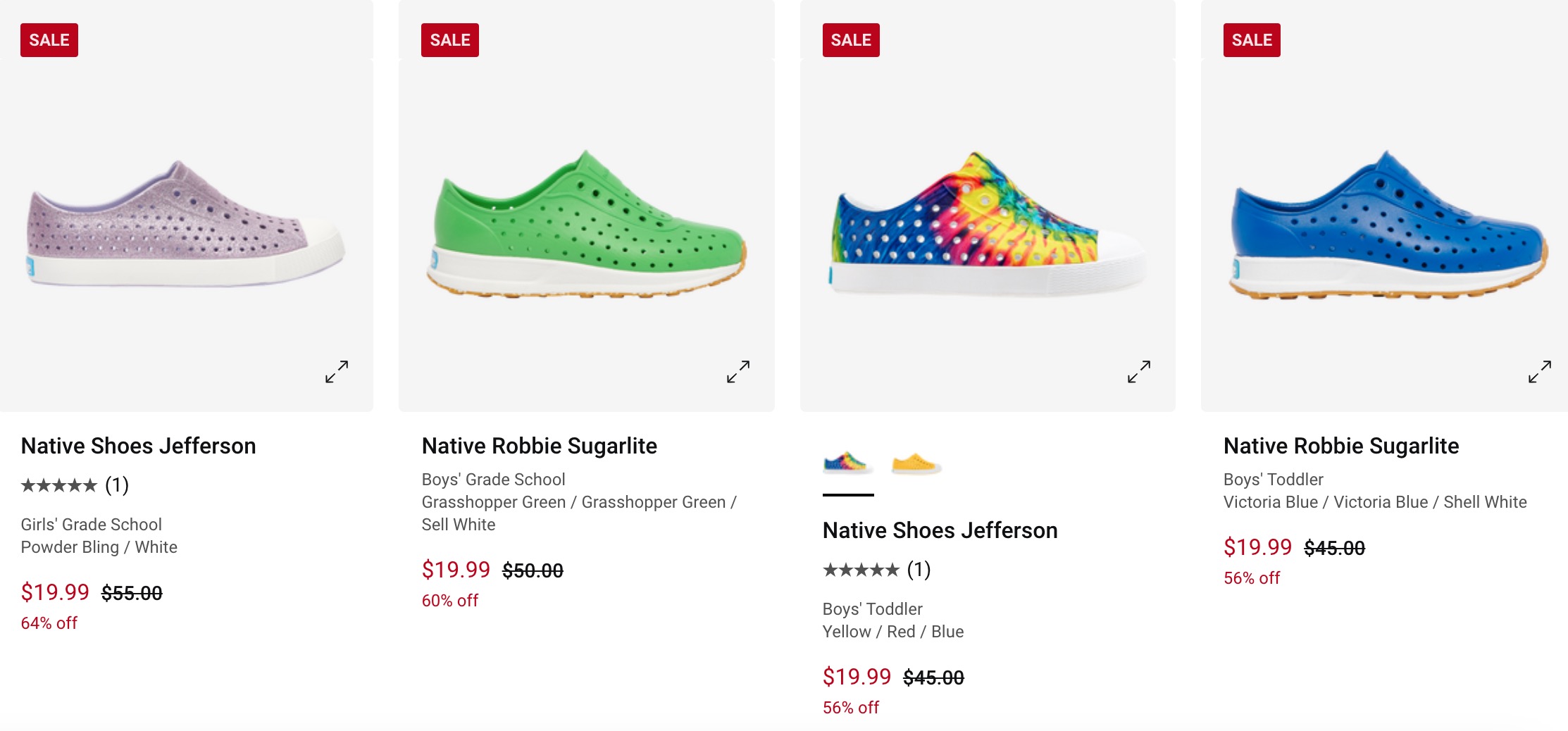Expand the Powder Bling Jefferson shoe image
This screenshot has height=731, width=1568.
coord(337,371)
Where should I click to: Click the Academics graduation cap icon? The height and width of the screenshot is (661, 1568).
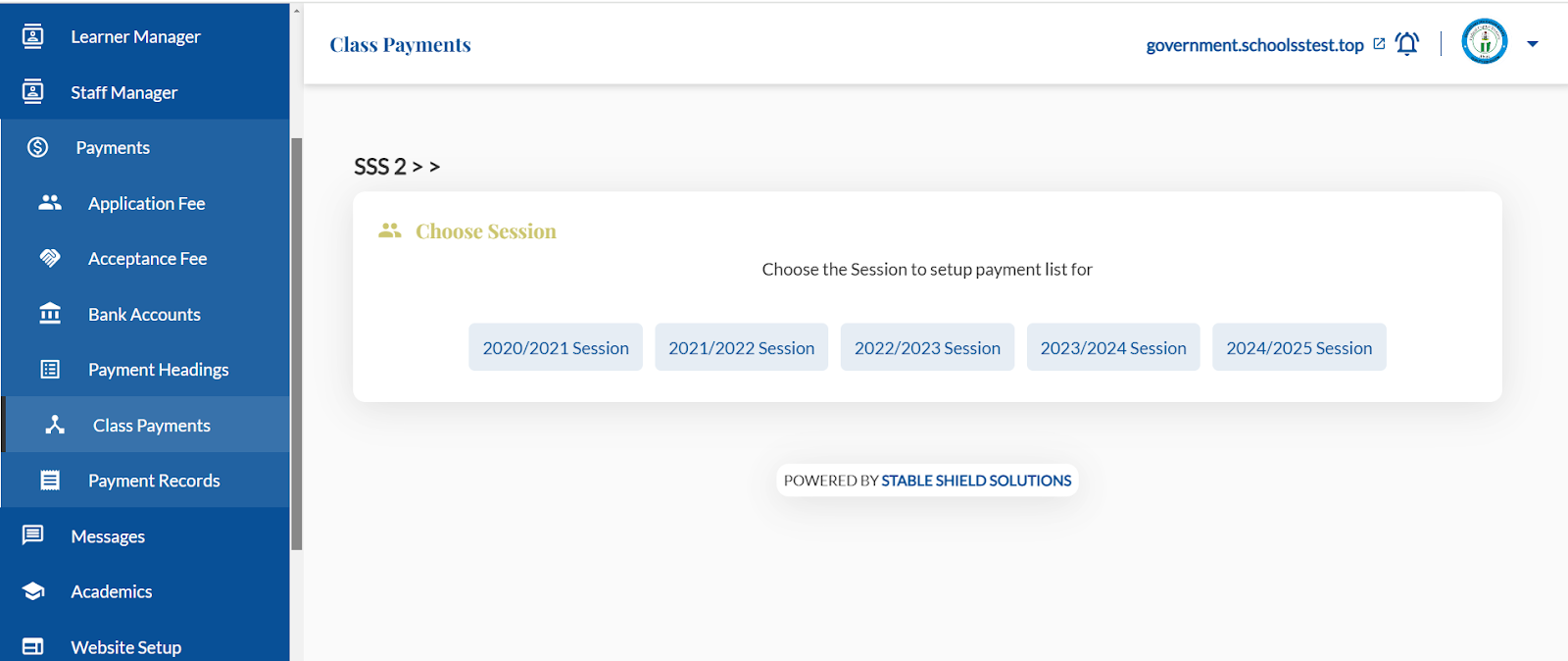click(x=33, y=591)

### WHAT IS REQUIRED:
Restate word for word the lines starting at the one that contains "Where should I" and ending at the last line of the data. Skip every picture.

### PROBLEM SOLUTION:
Where should I click to: Click the Academics graduation cap icon? The height and width of the screenshot is (661, 1568).
click(x=33, y=591)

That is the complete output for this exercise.